* SOURCE *
Skip to main content

Creep resistant steels and welds for ultra supercritical power plants

Periodic Reporting for period 1 - CRESWUP (Creep resistant steels and welds for ultra supercritical power plants)

Reporting period: 2015-08-01 to 2017-07-31

The primary method of generating electricity worldwide is by fossil-fuel fired power plants, which have high CO2 emissions. In developing countries like India, fossil-fired power plants based on domestic coal reserves will remain a main source of electricity for many years to come. An immediate goal is to generate power from fossil-fired stations that are more efficient and therefore less polluting.

Conventional coal fired power plants operate at steam temperatures between 538 and 566C and at a sub-critical pressure below 240 bars. Such power stations have high CO2 emissions due to low thermal efficiency (35-40%). To reduce emissions, new power stations need to operate at higher temperatures and pressures, which will improve the thermal efficiency. However, this leads to intensified loads on the materials in the hottest components of the steam cycle (boiler, steam lines and steam turbine), and new construction materials with improved resistance against creep, corrosion and thermal fatigue are needed for these components.

State-of-the-art coal fired power plants operate at 600-620C and ultra-supercritical pressure of 300 bar, leading to thermal efficiencies of 43-47%, corresponding to 10-20% less specific emissions of CO2 compared with conventional plants. Construction materials for the most critical hot components in these USC plants are creep strength enhanced martensitic 9%Cr steels, such as Grade 91 and 92.

Current R&D of materials for enhanced efficiency of coal fired power plants follow two directions. 1) the development of improved martensitic steels, which could enable USC plants with steam parameters up to 650C and 325 bar, and efficiencies of 48-50%. 2) Advanced Ultra Supercritical (A-USC) power plants operating at 700C and 350 bar pressure with more than 50 % efficiency. Nickel base alloys are the chosen construction materials for the hottest components in A-USC plants. However, the cost of these materials are 5-10 times higher than the cost of steels, and a number of technical issues related to the long-term performance of base materials and welded joints have been identified.

Research in the present project focused on the characterization of microstructure and properties of new martensitic 11–12% Cr steels and welded joints currently under development . Improved understanding of relations between microstructure and properties of 11-12% Cr steels will improve the chances of a successful materials development of such steels, which could enable the construction of USC power plants with steam parameters of 325 bar and 650C. Furthermore, such steels would cut back the necessary amount of expensive Nickel base alloys in the more efficient A-USC power plants, and increase the overall economy of such plants.

A final objective of the project was to establish contacts between research communities in Europe (Technical University of Denmark (DTU)) and India (Indira Ghandi Centre for Atomic Research (IGCAR)), working on materials development for USC power plants in order to further the research in both areas.

* MATERIAL SHOWN *
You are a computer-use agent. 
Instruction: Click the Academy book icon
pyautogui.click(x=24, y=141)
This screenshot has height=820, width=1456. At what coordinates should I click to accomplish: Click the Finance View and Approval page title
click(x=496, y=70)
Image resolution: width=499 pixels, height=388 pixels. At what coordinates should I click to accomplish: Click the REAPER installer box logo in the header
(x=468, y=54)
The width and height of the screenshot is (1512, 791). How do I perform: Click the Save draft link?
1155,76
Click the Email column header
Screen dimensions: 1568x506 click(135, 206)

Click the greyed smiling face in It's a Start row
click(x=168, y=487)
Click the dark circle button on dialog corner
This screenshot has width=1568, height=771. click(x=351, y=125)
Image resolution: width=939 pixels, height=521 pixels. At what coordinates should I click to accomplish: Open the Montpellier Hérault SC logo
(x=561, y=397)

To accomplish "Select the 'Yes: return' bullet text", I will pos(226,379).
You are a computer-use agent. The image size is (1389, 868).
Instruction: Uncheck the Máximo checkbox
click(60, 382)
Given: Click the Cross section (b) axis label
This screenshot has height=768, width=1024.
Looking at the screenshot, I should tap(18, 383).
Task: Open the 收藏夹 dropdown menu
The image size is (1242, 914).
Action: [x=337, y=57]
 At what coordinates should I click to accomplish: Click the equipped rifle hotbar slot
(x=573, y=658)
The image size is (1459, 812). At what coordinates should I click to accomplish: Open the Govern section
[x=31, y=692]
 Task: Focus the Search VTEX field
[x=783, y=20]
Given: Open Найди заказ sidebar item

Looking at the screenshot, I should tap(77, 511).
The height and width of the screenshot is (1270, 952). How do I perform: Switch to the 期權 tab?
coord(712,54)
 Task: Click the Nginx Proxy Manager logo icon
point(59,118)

* BRIEF 1 *
In the project summary on creep resistant steels, at what steam temperature do state-of-the-art coal fired power plants operate?
* BRIEF 2 *
Pick up the project summary on creep resistant steels after its final sentence and keep writing it.

* FINAL RESULT 1 *
600-620C

* FINAL RESULT 2 *
At the Technical University of Denmark (DTU) a new concept of Z–phase strengthened 12% Cr steels has been evolved. However, test steels based on the Z-phase strengthening concept has been found to possess poor impact toughness and they show creep instabilities in the form of accelerated creep strain accumulation in restricted time periods. The research in the project focused on investigations of modified heat treatments, which could improve the impact toughness of the steels, and on detailed microstructure investigations aimed on understanding reasons for the poor toughness and creep instability.

A number of low C 12%CrWCoCu test steels were studied by light microscopy, in-situ synchrotron XRD, dilatometric, transmission electron microscopy, and atom probe tomography investigations, and by ThermoCalc modelling. The candidate C.R. Das from IGCAR learned these techniques during his stay at DTU (electron microscopy) and during visits to the BESSY facilities in Berlin, Germany (Synchroton XRD), TU Rostock, Germany (Dilatometry) and TU Aachen, Germany (Atom Probe Tomography).

The normal heat treatment of such steels consists of austenitization at 1050-1150C with cooling in air. This results in martensitic transformation leading to high hardness and brittleness. Thus, the steels are tempered at 600-750C in order to restore ductility and toughness and to activate precipitation hardening. Transmission electron microscopy observations revealed segregation of W during tempering at the prior austenite grain boundaries (PAGB) and other boundaries followed by formation of intermetallic Laves phase and growth of austenite. This leads to reduced toughness of the steels.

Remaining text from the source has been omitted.